«Многое уже было сказано об официальном принятии консенсусных демократических методов на регулярных генеральных ассамблеях, а затем, что еще более удивительно, на "говорящих советах". Однако способность оккупационного движения генерировать слова и действия, а следовательно, и демократическую власть, выходила далеко за рамки официальных собраний и даже границ парка. В каком-то смысле именно эти бесчисленные, не зафиксированные документально разговоры между новыми знакомыми позволили движению Occupy реализовать свой демократический потенциал. Иными словами, оккупация Зукотти-парка дала возможность движению организовать не только рабочее пространство для своей деятельности, но и жилое пространство для тех, кто решил (или был вынужден) жить в парке. Иначе говоря, захват физического пространства дал возможность проводить такую политику… когда люди общались на равных, признавали самобытность друг друга и общие интересы и разрабатывали планы действий в соответствии с этими интересами»341.
Консенсус дает нам такую концепцию демократии, которая коренным образом отличается от демократии древнегреческой, отстаиваемой Букчиным. Консенсусные демократические процессы подчеркивают необходимость трансформировать существующие общественные отношения, чтобы мы могли переосмыслить сам принцип местных сообществ.
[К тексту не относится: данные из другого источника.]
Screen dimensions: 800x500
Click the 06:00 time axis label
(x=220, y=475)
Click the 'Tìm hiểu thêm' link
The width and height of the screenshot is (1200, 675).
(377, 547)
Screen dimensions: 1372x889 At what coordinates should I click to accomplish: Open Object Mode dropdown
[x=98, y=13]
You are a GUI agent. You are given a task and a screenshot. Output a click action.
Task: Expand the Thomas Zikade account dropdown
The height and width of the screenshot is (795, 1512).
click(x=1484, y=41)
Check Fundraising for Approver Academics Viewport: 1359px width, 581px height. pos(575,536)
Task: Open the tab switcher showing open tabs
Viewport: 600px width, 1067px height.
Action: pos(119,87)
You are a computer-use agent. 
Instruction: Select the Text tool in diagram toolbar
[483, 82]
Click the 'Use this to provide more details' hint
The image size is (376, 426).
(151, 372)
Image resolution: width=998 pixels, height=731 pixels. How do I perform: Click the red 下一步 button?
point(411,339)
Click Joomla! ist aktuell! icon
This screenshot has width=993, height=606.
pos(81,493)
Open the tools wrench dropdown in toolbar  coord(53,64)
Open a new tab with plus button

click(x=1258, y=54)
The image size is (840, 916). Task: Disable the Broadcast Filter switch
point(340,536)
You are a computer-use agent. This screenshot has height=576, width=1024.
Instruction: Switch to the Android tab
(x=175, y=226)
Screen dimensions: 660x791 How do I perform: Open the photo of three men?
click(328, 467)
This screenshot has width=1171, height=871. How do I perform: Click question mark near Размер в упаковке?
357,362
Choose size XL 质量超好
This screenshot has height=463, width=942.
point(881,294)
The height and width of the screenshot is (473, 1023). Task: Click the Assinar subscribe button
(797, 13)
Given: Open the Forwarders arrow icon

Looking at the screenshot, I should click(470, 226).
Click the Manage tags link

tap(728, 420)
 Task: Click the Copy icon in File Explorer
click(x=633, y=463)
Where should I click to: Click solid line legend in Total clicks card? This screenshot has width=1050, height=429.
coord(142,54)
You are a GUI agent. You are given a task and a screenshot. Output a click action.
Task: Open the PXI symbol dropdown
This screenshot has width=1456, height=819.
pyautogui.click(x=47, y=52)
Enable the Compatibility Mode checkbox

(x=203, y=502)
Букчин придает особое значение воссозданию общественных пространств, поскольку они важны для реализации гражданских прав. Многие ценности анархической самоорганизации являются общими для обеих позиций, однако в плане моделирования общественных институтов и стремления к социальным преобразованиям эти позиции отличаются друг от друга.
Обусловленная анархия
Дискуссии анархистов на тему условий возможности и пути реализации анархических идеалов и ценностей неизменно затрагивают вопрос о том, насколько сама по себе конкретизация требований к анархической самоорганизации автоматически ограничивает возможности анархии. В 1840 году Прудон отмечал, что анархисты находятся в невыгодной с точки зрения культурных предубеждений ситуации из-за своего отрицания иерархии, что только доказывает (по всей видимости, неоспоримо) неизбежность и желательность централизованного правления, основанного на подчинении. Определяя анархию как «отсутствие хозяина, правителя», он приводит историю о некоем «парижанине XVII века», который, «услышав о том, что в Венеции нет короля… едва не помер со смеху при одном лишь упоминании о такой нелепице». «Таково действие наших предубеждений», — заключает Прудон342.